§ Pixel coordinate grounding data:
_____
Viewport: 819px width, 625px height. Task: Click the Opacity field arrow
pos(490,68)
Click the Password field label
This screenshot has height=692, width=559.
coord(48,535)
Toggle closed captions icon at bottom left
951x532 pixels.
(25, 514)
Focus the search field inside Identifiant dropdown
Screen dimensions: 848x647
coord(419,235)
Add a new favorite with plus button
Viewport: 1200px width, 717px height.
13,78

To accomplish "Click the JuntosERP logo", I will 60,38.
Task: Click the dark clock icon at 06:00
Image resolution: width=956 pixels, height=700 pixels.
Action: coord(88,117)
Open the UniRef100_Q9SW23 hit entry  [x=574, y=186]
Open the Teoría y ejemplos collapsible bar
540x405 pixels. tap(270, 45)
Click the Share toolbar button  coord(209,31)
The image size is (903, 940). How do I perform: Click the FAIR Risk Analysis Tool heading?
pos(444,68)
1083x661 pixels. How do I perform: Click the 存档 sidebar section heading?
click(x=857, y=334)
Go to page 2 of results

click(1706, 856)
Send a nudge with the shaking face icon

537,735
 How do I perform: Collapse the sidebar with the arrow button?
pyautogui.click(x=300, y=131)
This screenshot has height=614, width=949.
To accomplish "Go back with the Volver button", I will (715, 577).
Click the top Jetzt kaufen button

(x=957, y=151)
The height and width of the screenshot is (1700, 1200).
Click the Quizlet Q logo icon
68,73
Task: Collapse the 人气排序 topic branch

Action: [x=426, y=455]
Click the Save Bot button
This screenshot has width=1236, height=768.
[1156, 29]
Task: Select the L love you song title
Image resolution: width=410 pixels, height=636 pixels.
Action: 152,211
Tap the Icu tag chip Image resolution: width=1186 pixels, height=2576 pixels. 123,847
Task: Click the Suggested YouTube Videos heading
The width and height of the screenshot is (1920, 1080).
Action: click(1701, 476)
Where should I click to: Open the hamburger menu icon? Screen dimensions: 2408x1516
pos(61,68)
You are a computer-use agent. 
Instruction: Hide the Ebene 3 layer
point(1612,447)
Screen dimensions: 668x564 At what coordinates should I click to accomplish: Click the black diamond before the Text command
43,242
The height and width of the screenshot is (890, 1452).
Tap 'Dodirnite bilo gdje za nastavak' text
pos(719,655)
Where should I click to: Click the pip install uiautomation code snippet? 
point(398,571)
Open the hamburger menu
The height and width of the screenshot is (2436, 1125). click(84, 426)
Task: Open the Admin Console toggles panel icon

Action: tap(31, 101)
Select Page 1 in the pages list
_____
§ ABOUT THIS EXERCISE:
All records are to be retyped precisely.

§ SOLUTION TO THIS PROBLEM:
Viewport: 819px width, 625px height. Task: Click the Opacity field arrow
pos(490,68)
Click the Password field label
This screenshot has height=692, width=559.
coord(48,535)
Toggle closed captions icon at bottom left
951x532 pixels.
(25, 514)
Focus the search field inside Identifiant dropdown
Screen dimensions: 848x647
coord(419,235)
Add a new favorite with plus button
Viewport: 1200px width, 717px height.
13,78

To accomplish "Click the JuntosERP logo", I will 60,38.
Task: Click the dark clock icon at 06:00
Image resolution: width=956 pixels, height=700 pixels.
Action: coord(88,117)
Open the UniRef100_Q9SW23 hit entry  [x=574, y=186]
Open the Teoría y ejemplos collapsible bar
540x405 pixels. tap(270, 45)
Click the Share toolbar button  coord(209,31)
The image size is (903, 940). How do I perform: Click the FAIR Risk Analysis Tool heading?
pos(444,68)
1083x661 pixels. How do I perform: Click the 存档 sidebar section heading?
click(x=857, y=334)
Go to page 2 of results

click(1706, 856)
Send a nudge with the shaking face icon

537,735
 How do I perform: Collapse the sidebar with the arrow button?
pyautogui.click(x=300, y=131)
This screenshot has height=614, width=949.
To accomplish "Go back with the Volver button", I will (715, 577).
Click the top Jetzt kaufen button

(x=957, y=151)
The height and width of the screenshot is (1700, 1200).
Click the Quizlet Q logo icon
68,73
Task: Collapse the 人气排序 topic branch

Action: [x=426, y=455]
Click the Save Bot button
This screenshot has width=1236, height=768.
[1156, 29]
Task: Select the L love you song title
Image resolution: width=410 pixels, height=636 pixels.
Action: 152,211
Tap the Icu tag chip Image resolution: width=1186 pixels, height=2576 pixels. 123,847
Task: Click the Suggested YouTube Videos heading
The width and height of the screenshot is (1920, 1080).
Action: click(1701, 476)
Where should I click to: Open the hamburger menu icon? Screen dimensions: 2408x1516
pos(61,68)
You are a computer-use agent. 
Instruction: Hide the Ebene 3 layer
point(1612,447)
Screen dimensions: 668x564 At what coordinates should I click to accomplish: Click the black diamond before the Text command
43,242
The height and width of the screenshot is (890, 1452).
Tap 'Dodirnite bilo gdje za nastavak' text
pos(719,655)
Where should I click to: Click the pip install uiautomation code snippet? 
point(398,571)
Open the hamburger menu
The height and width of the screenshot is (2436, 1125). click(84, 426)
Task: Open the Admin Console toggles panel icon

Action: tap(31, 101)
Select Page 1 in the pages list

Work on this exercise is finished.